Just when I thought I was so special I thought I had it all

It’s interesting to watch the news on Race to the Top  winner states backpeddling on their promises unfold at the same time as the new Early Learning Challenge RTT competition is rolling out. The original Race to the Top was based on a mishmash of rewarding states for things they’d actually done or put in place, and for things they hadn’t yet done, but planned to do. To the extent that Race to the Top’s rewards for things states had actually done pressed states to move quickly to enact legislative and policy changes, it seems to have been pretty successful in doing that. It’s no so clear we’ll have as much to show from the things states promised to do. At the time RTT came out, some critics said the criteria and scoring leaned too much in the direction of rewarding states for plans, rather than completed actions. Recent news seems to be bearing some of that criticism out.
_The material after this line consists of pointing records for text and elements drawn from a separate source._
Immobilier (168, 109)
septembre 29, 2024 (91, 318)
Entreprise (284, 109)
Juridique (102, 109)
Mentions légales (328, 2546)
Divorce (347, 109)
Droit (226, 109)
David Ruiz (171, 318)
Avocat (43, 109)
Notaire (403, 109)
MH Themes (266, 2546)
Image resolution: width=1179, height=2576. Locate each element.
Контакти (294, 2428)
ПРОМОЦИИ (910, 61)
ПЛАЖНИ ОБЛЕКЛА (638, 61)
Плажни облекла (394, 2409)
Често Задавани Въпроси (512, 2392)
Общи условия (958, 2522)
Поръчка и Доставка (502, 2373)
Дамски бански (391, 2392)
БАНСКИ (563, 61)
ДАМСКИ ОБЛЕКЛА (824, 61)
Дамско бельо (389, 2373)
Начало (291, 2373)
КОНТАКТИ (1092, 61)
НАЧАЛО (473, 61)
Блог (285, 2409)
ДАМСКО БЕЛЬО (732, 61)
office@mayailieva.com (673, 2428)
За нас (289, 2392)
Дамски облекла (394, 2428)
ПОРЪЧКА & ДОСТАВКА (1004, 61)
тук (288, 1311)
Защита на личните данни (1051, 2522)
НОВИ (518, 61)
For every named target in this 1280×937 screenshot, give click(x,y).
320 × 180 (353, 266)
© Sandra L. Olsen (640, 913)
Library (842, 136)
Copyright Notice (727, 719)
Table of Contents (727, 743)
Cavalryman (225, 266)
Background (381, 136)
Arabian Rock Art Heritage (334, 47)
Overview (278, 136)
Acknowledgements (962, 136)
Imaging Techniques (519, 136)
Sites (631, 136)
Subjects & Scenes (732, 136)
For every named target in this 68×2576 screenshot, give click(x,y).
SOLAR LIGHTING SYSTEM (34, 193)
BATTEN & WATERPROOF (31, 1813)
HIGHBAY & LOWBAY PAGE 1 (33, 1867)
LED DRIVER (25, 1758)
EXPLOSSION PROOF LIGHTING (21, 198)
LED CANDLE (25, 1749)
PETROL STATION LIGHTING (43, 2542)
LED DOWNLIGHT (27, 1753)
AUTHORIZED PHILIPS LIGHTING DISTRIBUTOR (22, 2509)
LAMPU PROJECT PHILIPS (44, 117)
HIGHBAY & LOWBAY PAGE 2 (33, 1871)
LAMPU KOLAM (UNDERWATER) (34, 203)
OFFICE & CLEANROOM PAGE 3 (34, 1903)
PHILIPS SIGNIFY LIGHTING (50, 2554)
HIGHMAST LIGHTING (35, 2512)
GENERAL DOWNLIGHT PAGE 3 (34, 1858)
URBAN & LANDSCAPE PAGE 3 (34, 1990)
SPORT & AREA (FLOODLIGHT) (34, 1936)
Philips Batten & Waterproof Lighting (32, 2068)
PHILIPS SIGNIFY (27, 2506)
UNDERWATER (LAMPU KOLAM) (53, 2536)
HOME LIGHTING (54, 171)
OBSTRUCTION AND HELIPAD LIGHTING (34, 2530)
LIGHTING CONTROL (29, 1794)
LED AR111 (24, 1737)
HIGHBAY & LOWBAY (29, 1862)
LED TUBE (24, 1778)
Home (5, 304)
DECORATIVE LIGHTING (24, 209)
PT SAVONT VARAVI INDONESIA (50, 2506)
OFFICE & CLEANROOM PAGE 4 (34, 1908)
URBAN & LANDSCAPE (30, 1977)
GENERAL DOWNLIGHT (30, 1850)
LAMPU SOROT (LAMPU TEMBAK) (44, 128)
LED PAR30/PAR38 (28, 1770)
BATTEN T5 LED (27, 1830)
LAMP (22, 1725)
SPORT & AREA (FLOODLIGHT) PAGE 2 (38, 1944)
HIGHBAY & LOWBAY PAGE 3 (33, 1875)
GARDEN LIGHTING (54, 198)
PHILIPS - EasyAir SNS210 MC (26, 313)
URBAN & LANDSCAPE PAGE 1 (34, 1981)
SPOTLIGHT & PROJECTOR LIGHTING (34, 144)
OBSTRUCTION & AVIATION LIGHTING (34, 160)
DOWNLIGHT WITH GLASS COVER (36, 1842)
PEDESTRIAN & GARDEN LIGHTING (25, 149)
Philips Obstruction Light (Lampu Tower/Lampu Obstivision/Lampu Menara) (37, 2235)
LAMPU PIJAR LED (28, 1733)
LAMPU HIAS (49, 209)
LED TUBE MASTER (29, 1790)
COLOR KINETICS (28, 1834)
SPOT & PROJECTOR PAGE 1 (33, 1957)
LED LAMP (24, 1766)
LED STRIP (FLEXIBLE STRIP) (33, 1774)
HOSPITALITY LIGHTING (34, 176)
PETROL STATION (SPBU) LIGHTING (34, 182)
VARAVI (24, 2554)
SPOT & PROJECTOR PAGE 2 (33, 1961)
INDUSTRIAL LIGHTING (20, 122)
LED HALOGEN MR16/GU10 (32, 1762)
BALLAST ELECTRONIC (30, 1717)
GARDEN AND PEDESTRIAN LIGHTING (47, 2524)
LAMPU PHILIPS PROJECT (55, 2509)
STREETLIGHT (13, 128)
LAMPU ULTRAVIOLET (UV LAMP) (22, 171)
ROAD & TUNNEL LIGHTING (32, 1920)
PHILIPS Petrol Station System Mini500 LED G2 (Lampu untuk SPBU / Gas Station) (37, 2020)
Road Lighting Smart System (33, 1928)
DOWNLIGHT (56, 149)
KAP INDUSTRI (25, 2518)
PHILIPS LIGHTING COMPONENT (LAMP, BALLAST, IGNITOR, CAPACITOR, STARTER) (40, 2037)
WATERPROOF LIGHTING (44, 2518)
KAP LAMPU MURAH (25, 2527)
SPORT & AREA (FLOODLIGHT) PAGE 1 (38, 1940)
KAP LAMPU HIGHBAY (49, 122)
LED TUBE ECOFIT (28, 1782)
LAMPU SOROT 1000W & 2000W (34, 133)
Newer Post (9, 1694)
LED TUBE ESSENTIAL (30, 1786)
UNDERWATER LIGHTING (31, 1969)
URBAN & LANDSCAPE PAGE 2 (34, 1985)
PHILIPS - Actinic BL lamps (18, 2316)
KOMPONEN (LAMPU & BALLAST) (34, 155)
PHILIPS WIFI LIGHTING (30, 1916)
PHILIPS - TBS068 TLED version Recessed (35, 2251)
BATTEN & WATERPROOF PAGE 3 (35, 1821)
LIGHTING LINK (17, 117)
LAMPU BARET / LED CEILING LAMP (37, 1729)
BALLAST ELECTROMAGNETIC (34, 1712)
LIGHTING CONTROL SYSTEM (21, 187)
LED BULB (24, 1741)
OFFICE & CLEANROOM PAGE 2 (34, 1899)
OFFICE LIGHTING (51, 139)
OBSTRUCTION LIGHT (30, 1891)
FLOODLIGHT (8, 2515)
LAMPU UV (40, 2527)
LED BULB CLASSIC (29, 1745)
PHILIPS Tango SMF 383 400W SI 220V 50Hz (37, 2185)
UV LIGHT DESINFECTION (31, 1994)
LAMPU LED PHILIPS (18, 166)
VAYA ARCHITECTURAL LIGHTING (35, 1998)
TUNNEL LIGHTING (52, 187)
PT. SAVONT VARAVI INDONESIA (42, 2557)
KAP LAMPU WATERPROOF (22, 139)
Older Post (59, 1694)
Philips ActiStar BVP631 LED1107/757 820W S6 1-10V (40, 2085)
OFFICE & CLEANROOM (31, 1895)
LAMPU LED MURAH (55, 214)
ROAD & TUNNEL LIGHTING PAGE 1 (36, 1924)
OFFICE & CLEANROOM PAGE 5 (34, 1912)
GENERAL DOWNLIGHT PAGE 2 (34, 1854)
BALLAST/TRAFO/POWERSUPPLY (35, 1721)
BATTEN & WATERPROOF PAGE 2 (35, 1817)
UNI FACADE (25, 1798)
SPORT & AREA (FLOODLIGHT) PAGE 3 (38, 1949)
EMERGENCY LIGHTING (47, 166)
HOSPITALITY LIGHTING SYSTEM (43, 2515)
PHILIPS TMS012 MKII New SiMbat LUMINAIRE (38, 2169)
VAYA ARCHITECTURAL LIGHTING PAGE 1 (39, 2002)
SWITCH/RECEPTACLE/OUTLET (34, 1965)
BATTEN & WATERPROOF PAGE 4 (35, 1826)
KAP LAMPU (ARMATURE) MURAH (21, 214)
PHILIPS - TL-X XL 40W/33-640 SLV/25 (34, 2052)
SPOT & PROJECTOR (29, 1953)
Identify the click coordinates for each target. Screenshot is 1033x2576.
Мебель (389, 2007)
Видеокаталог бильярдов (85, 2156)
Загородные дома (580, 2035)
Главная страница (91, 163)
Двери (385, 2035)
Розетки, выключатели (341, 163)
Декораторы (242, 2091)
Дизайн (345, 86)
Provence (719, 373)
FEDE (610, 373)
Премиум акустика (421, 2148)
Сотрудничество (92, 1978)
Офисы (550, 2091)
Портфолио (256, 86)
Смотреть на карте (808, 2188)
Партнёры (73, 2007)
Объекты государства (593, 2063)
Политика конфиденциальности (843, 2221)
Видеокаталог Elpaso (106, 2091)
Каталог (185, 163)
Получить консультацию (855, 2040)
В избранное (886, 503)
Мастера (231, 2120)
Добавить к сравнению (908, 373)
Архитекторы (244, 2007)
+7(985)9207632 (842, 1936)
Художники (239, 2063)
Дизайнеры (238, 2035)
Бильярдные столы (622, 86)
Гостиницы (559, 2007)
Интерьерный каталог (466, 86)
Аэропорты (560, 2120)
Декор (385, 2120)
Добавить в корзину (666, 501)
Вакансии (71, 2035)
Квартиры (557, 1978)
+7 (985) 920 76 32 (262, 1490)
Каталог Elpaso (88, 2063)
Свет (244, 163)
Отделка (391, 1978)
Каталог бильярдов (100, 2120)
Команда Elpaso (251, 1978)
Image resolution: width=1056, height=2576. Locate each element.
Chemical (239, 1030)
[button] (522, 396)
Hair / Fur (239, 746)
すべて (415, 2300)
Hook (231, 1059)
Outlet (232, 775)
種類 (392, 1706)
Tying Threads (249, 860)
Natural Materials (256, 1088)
That’s particularly concerning looking at the Early Learning Challenge RTT competition, because if anything, Early Learning Challenge falls even more on the side of rewarding states for things they say they plan to do–as opposed to things they’ve already done–than the original RTT did. That’s probably inevitable, given that a.) most state’s don’t have all the core elements of the ELC criteria in place; b.) this competition won’t be able to drive much in the way of new legislation because of the grant timelines don’t line up well with legislative sessions; and c.) This ELC program smooshes together two separate programs–one for states that already had infrastructure in place, and one for those working to create it–that were laid out in the original ELC legislation that was included, but then jettisoned, from last year’s student aid reform legislation. But don’t be surprised if a year or so from now we’re reading stories about states pushing back timelines for kindergarten entry assessments or statewide QRIS roll-outs (actually, maybe, be a little surprised, but only because the press generally doesn’t pay as much attention to early childhood as they do to K-12 education, and this program has largely flown under the radar in that way.)